# TASK GOAL
Using the listing below, extract each line that has the word "notifications" in it.

# DATA FOR REVIEW
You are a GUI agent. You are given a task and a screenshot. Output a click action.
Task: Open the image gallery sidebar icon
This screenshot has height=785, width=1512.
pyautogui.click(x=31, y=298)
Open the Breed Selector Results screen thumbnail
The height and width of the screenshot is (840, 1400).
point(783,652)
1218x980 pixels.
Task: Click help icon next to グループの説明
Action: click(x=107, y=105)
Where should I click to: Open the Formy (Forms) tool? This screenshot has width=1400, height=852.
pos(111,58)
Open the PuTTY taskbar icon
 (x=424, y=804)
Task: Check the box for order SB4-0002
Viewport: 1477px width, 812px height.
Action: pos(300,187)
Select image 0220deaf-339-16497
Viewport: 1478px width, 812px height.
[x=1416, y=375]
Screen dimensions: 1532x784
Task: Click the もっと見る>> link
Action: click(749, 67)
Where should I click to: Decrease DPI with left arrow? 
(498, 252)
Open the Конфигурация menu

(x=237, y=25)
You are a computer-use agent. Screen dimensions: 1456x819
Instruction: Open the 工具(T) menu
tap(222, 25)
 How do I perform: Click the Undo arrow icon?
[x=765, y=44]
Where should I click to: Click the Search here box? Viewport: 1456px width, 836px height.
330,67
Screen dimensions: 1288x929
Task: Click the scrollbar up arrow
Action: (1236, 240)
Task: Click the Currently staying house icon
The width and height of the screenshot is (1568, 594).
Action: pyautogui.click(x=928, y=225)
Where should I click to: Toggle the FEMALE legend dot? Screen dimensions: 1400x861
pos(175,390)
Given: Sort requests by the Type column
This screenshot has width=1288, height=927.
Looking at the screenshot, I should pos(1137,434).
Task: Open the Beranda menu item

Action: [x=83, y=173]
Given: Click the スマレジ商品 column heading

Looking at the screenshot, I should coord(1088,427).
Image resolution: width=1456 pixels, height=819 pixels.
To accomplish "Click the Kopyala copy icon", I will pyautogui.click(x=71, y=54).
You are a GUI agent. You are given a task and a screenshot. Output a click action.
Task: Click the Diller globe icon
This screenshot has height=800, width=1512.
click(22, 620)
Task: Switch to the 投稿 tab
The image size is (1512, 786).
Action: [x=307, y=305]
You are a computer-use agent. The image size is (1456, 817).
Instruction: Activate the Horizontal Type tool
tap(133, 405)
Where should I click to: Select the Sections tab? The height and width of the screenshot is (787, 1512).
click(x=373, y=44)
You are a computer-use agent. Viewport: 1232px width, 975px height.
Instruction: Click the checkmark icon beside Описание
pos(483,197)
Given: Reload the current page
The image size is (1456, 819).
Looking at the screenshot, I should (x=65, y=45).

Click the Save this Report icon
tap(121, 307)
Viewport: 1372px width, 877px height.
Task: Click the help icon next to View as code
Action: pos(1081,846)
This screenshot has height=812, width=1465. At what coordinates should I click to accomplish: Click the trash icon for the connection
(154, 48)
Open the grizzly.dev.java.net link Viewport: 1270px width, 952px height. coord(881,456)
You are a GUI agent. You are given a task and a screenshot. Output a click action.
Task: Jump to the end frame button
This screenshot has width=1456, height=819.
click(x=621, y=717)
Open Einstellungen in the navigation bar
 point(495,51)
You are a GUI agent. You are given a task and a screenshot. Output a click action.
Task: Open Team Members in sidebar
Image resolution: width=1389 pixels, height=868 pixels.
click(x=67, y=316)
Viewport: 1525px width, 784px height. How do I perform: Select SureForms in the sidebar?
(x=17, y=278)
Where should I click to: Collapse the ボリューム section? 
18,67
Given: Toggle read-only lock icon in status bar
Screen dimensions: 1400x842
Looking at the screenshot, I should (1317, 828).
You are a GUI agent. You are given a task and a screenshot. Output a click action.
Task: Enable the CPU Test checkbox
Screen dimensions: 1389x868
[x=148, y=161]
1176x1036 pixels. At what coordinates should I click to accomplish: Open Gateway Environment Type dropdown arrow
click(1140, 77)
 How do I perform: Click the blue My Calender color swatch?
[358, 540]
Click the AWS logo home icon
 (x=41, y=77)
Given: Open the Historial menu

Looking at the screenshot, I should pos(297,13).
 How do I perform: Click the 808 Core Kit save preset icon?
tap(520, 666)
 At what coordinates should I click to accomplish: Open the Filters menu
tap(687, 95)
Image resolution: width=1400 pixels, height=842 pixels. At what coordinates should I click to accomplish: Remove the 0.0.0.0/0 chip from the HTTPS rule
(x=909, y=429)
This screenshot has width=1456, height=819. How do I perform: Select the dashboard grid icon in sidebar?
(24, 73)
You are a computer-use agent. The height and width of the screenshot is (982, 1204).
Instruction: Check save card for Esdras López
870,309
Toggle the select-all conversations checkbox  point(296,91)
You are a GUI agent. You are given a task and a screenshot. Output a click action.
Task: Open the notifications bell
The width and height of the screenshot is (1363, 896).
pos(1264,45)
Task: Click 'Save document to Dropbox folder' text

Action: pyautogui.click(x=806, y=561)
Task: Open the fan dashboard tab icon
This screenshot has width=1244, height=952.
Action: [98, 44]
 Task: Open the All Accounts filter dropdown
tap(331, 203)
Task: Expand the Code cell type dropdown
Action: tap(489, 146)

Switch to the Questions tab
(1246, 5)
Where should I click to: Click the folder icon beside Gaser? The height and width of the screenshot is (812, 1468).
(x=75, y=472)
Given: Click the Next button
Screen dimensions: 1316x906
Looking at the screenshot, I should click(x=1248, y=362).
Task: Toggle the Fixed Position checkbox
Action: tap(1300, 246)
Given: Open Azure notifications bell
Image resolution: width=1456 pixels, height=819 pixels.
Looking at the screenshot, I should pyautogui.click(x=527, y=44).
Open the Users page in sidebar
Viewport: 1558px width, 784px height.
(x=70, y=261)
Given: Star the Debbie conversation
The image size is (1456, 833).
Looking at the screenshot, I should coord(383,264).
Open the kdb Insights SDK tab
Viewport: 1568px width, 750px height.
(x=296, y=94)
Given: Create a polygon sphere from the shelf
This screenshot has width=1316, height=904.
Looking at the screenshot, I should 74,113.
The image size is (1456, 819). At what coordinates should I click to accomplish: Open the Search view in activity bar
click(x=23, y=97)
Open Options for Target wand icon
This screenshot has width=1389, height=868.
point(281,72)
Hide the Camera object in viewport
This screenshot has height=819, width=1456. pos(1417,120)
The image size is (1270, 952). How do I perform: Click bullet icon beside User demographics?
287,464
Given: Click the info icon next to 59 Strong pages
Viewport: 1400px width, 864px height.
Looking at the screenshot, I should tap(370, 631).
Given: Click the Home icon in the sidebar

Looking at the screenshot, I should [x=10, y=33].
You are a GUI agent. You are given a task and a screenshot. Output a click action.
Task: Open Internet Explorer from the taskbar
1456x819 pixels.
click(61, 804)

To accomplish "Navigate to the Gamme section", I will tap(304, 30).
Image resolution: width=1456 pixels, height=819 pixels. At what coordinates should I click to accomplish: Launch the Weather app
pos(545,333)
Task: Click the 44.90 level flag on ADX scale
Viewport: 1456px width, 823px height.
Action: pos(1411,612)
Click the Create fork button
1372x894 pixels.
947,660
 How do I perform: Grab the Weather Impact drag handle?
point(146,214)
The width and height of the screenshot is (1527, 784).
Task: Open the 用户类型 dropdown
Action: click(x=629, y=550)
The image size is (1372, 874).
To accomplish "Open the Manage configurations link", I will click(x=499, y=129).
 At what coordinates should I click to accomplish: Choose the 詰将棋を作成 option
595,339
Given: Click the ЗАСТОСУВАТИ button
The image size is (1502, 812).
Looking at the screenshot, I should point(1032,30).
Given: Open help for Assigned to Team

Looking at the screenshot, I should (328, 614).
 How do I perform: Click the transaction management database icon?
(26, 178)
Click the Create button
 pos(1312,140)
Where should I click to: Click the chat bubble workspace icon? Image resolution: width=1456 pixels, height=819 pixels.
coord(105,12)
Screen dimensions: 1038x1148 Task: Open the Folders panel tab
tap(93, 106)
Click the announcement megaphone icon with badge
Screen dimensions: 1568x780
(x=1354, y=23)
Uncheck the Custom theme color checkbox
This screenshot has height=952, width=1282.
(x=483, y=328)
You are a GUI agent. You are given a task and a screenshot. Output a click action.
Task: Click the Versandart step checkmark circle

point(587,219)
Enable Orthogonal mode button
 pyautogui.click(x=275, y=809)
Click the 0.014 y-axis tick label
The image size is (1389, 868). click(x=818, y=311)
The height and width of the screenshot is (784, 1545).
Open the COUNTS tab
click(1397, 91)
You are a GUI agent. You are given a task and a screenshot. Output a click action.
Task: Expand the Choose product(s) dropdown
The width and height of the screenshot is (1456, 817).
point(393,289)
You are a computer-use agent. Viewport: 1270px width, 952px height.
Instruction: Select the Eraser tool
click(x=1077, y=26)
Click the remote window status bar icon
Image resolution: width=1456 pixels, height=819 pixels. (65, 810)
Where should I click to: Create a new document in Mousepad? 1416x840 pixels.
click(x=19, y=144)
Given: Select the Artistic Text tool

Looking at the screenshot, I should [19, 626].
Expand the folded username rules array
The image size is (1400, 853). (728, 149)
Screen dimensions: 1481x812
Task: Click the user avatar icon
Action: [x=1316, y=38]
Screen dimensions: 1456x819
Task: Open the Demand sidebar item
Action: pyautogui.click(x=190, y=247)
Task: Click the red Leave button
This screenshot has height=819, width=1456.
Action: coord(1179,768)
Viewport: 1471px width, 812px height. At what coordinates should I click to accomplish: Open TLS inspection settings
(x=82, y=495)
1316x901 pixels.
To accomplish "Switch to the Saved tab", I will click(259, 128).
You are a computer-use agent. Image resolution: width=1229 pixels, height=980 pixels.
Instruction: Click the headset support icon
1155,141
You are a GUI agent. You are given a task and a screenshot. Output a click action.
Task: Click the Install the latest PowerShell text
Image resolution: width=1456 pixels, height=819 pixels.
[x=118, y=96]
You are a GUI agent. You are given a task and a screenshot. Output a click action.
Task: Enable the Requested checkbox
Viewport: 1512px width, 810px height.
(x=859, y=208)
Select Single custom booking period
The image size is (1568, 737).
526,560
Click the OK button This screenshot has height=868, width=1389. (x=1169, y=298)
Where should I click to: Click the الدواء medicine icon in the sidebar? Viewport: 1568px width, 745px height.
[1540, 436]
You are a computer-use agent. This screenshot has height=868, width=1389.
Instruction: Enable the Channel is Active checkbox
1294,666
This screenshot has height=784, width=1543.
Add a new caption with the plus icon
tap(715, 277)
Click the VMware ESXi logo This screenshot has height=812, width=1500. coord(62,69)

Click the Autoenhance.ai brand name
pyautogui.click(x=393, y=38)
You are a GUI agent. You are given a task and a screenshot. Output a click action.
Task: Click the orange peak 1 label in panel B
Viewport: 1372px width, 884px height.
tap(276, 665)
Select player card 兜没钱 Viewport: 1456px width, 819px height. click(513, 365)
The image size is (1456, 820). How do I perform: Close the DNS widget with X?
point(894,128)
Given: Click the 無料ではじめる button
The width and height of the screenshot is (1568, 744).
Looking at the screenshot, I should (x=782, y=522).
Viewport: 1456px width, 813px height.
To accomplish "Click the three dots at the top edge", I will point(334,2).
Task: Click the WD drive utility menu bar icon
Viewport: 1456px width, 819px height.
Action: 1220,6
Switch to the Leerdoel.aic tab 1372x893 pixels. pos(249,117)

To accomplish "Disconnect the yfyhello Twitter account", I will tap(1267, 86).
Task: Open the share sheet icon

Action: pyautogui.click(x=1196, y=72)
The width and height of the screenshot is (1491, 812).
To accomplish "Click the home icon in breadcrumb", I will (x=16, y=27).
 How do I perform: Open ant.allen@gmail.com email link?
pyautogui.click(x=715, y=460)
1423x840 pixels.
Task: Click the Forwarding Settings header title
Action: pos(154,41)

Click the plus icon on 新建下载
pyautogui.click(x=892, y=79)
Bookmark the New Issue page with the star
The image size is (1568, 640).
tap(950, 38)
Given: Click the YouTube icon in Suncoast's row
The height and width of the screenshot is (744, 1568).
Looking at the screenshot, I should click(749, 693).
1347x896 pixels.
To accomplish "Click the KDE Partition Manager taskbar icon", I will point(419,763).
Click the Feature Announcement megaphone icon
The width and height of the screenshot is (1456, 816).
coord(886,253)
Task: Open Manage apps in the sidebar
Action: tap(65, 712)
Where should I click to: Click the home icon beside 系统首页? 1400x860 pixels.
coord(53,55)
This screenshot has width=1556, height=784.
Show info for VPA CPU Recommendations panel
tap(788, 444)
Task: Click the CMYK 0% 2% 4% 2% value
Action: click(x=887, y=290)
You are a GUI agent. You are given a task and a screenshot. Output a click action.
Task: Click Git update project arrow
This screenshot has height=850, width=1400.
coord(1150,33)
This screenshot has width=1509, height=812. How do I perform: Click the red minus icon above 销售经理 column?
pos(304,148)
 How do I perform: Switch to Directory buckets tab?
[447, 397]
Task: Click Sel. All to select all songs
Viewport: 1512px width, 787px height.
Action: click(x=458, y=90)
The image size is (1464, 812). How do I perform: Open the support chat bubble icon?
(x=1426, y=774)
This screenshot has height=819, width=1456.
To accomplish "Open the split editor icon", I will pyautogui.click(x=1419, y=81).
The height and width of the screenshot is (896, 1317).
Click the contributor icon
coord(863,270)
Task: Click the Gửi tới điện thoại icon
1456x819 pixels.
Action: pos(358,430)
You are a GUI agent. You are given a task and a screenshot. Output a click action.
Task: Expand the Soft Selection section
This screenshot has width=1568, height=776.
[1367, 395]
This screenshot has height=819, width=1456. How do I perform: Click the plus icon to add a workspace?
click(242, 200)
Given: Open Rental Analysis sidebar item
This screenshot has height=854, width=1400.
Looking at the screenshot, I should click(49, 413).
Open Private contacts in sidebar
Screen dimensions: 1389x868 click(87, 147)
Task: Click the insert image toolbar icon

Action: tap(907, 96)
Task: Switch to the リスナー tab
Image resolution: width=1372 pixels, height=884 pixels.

# EXPECTED OUTPUT
Task: Open the notifications bell
Given: Open Azure notifications bell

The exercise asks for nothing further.